Algerian Siege:34 Hostages dead by Algerian army airstrikes / Breaking News

Algerian army forces helicopters attack, dozens of hostages and captors has been killed.

Algerian helicopters have attacked a group of Mali Islamists militants held up in a Saharan gas facility, reportedly killing 34 hostages and 15 of their captors. The army moved in after over 50 captives, including dozens of foreigners, escaped.

A group of Islamists calling themselves the ‘Battalion of Blood’ raided a compound near an Algerian gas field on Wednesday, taking dozens hostages.

They also killed a British citizen and an Algerian in an assault on a bus.

The Islamists were reportedly Malian nationals, and are demanding that French forces cease their bombardment of Mali and withdraw from the country. They have also called on the Algerian government to allow them safe passage from the facility, an unnamed official security source told Reuters.

The UK condemned the killing of the British national and has called for caution in connecting the kidnappings with the French intervention in Mali.

“It is absolutely unacceptable of course. It is in this case the cold-blooded murder of people going about their business.

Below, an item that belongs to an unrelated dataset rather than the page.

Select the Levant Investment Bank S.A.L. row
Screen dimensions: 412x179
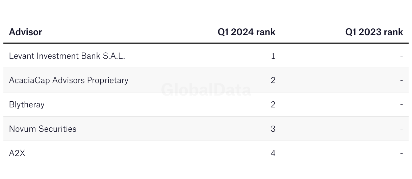click(x=206, y=56)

So there is no excuse whether it be connected to Libya, Mali or anywhere else,” said Foreign Minister William Hague in a statement.

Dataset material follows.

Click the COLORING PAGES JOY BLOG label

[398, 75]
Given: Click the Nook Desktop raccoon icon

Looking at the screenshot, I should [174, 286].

UK Prime Minister David Cameron said that any request from the Algerian government for aid would be seriously considered by the UK.

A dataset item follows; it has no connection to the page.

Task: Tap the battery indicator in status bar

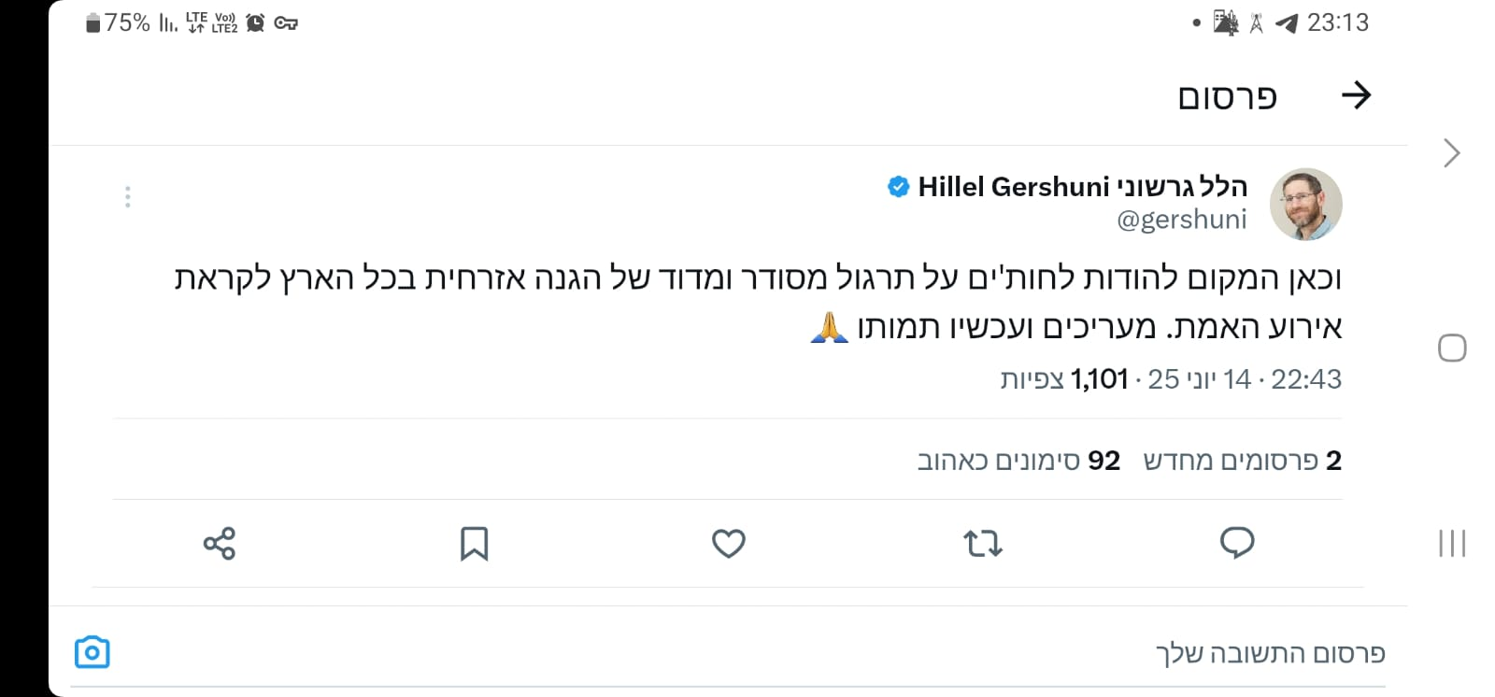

French national being held hostage by the militants spoke to France 24 and confirmed that he was one of 150 hostages. The militants were “heavily armed,” and the hostages had been forced to put on “explosive belts,” he said.

He explained that the militants carried out simultaneous attacks on Wednesday morning, assaulting the gas station and rounding up hostages in the living quarters.

Another hostage, who identified himself as British, told Al Jazeera that the hostages were receiving “care and good treatment from the kidnappers.”

France  confirmed there are French nationals among the hostages and voiced support for the Algerian government, stating it had complete faith in their ability to resolve the situation.

French Foreign Minister Jean-Yves Le Drian also told the press that there were currently 1,400 French troops on the ground in Mali, and that they are battling rebel fighters north of Bamako. On Tuesday, Paris announced plans to deploy 2,500 troops – including French Foreign Legionnaires – into Mali, a former French colony.